The city received the EECBG funds in 2009 through the U. S. Department of Energy as part of the American Recovery and Reinvestment Act (ARRA). The purpose of the EECBG program was to create or retain jobs, reduce greenhouse gas emissions, and reduce energy use. The EECBG funding, matched with utility rebates and a strong expected payback, made the project cost-effective.

The Braemar Arena used the funds to purchase two new dehumidification units for the east and west ice rinks. The energy efficient dehumidifiers have the capacity to reduce the air-conditioning refrigeration system load by 30-40%. Dehumidification units result in energy savings by replacing the inefficient dehumidification process that is already performed by the refrigeration system. While the refrigeration system can only marginally dehumidify the arena, a system devoted entirely to dehumidifying the facility does a much more thorough job.

With the new dehumidifiers, the refrigeration system no longer has to work as hard, and the dehumidification process is more effective. This component is essential during the warmer months when humidity is high, causing the refrigeration system to underperform. Without the dehumidifier, there can be a lot of fog in the rink and condensation on the windows and seats, causing stalagmites, mold spores, and even big puddles on the arena floors.
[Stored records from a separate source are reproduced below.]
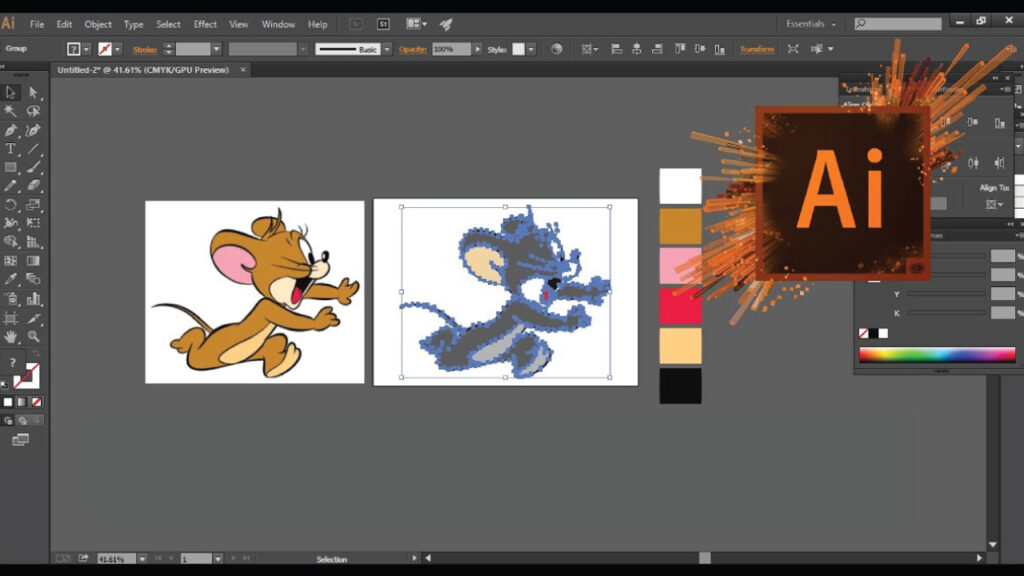1024x576 pixels.
Task: Open the zoom level dropdown at 41.61%
Action: (x=141, y=559)
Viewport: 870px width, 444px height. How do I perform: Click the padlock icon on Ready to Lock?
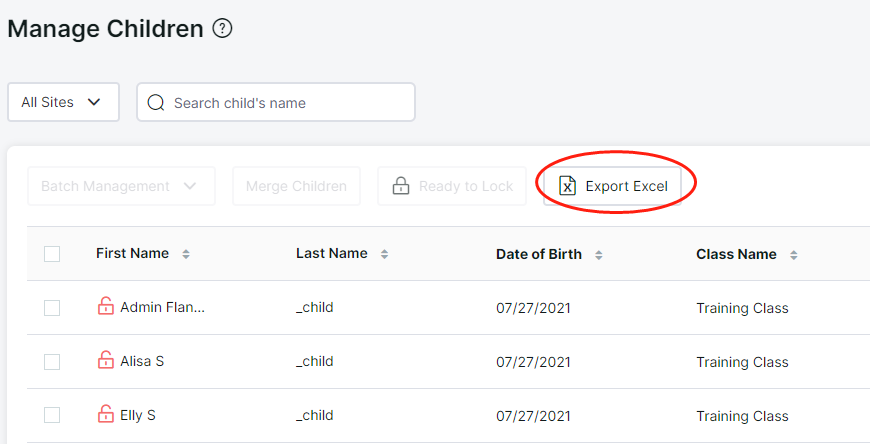click(401, 186)
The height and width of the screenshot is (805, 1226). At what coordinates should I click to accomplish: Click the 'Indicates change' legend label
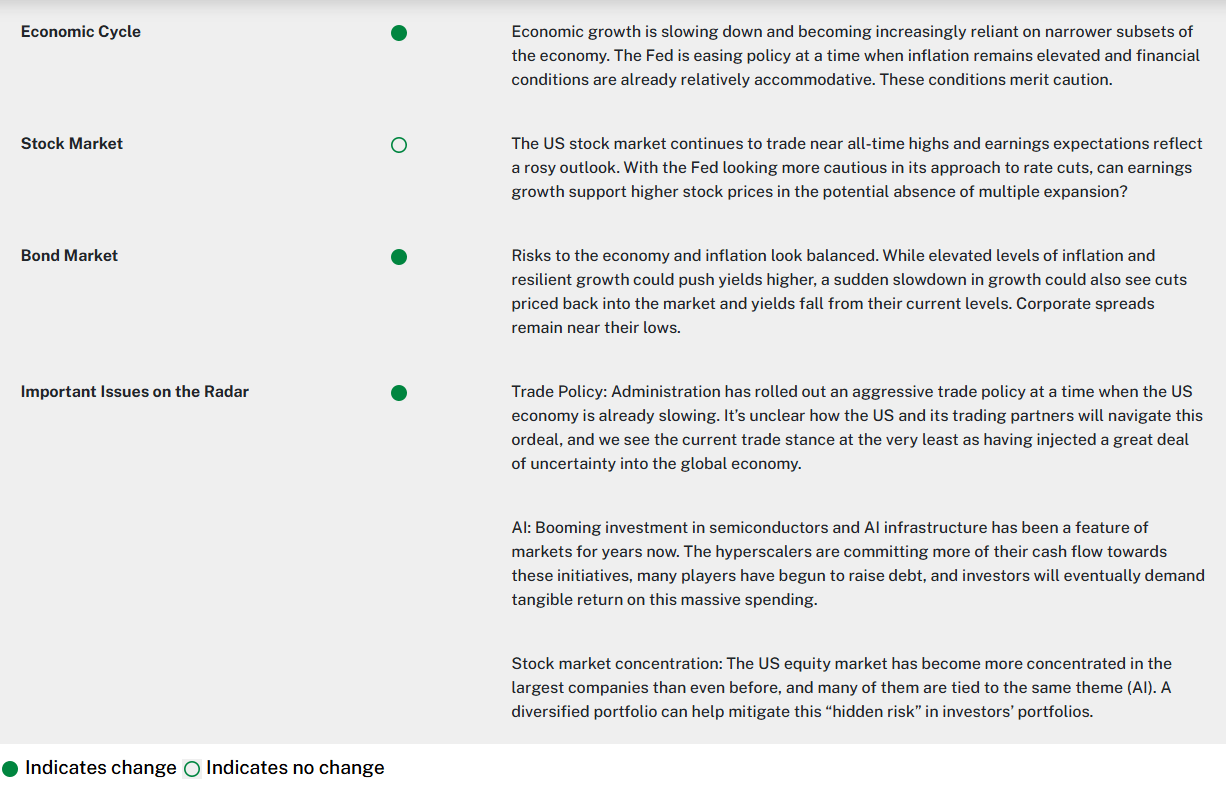100,768
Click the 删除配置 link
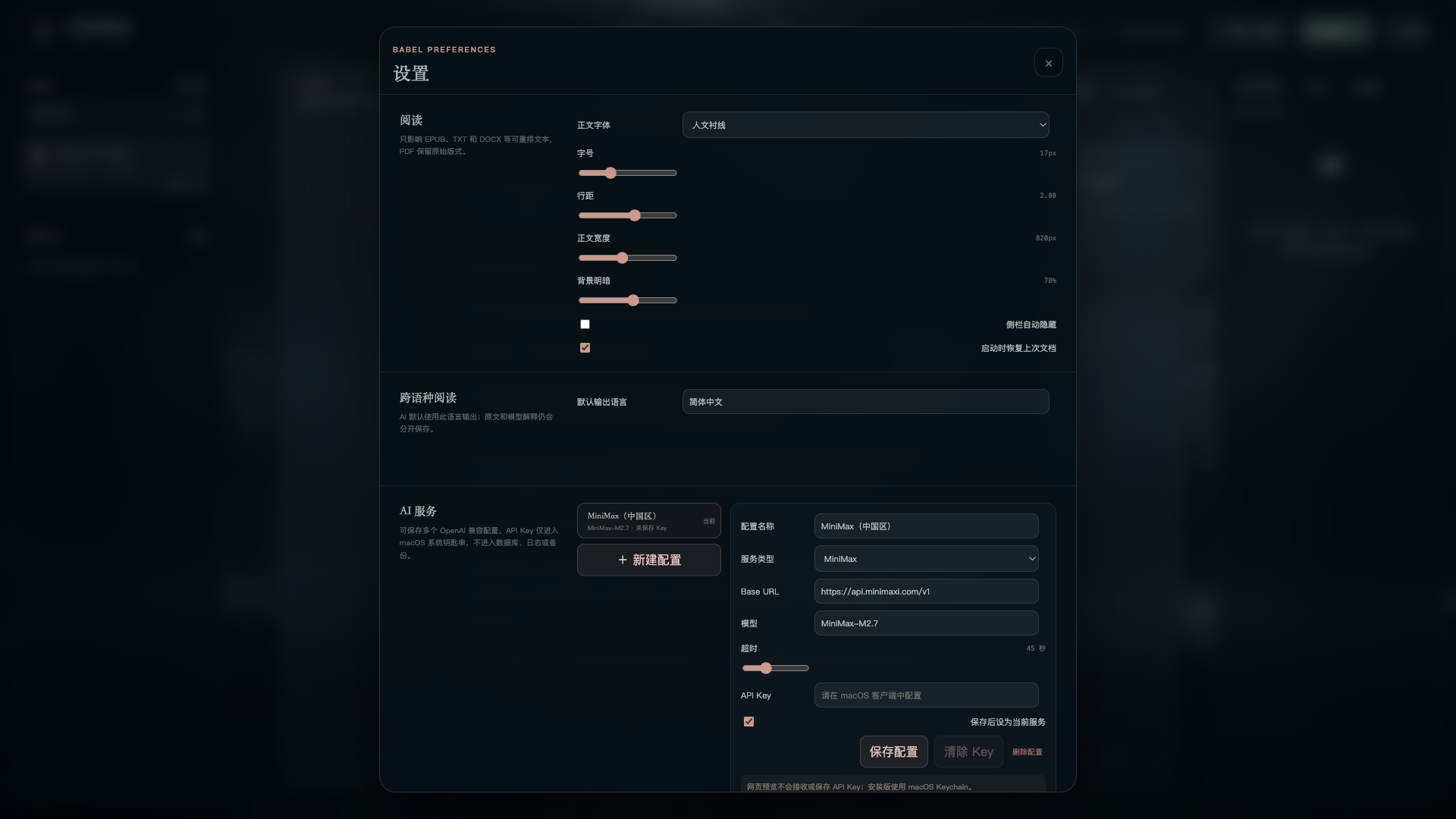Image resolution: width=1456 pixels, height=819 pixels. point(1027,752)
Before the new dehumidification unit installation, these issues posed a safety hazard to guests, required more labor to address, and resulted in a poorer quality rink for skaters. Doug Bauman, Operations Manager for the Braemar Arena, stated: “The arena no longer has condensation problems, and arena guests have reported that the rink is more comfortable to skate in or to sit and watch a game.” Improved comfort, along with labor and energy savings, have made the project successful.

The new dehumidifiers not only provide energy savings through a reduction of the refrigeration system load, but also through heating costs. The dehumidifiers on the east and west wings provide waste heat through everyday operation, which is used to heat other areas of the building, allowing the arena to spend less money on heating as well. “The boiler hardly ever runs now,” Bauman explained. The EECBG dehumidifier installation also provided arena and city staff an excellent impetus to complete other energy efficiency projects in the arena such as lighting retrofits and applying new sealant to weatherize the building and prevent energy loss.

The new project has not been in place long enough to predict long-term energy savings. According to Bauman, however, the project is still cost-effective: “While we can’t fully predict the overall energy and cost savings of the projects, the comfort and safety benefits have already made it well worth it.”

With several projects lined up for the future, efficiency efforts at the Braemar Arena are not yet finished. The facility is already undergoing an expansion to include a pro shop, new rooms for ice resurfacers, locker rooms, and another training facility. When asked whether energy efficiency would be considered for the expansion, Doug Bauman stated, “Definitely. Energy savings factor into every decision we make now, and we are trying to make the new facility cost-effective and energy efficient.”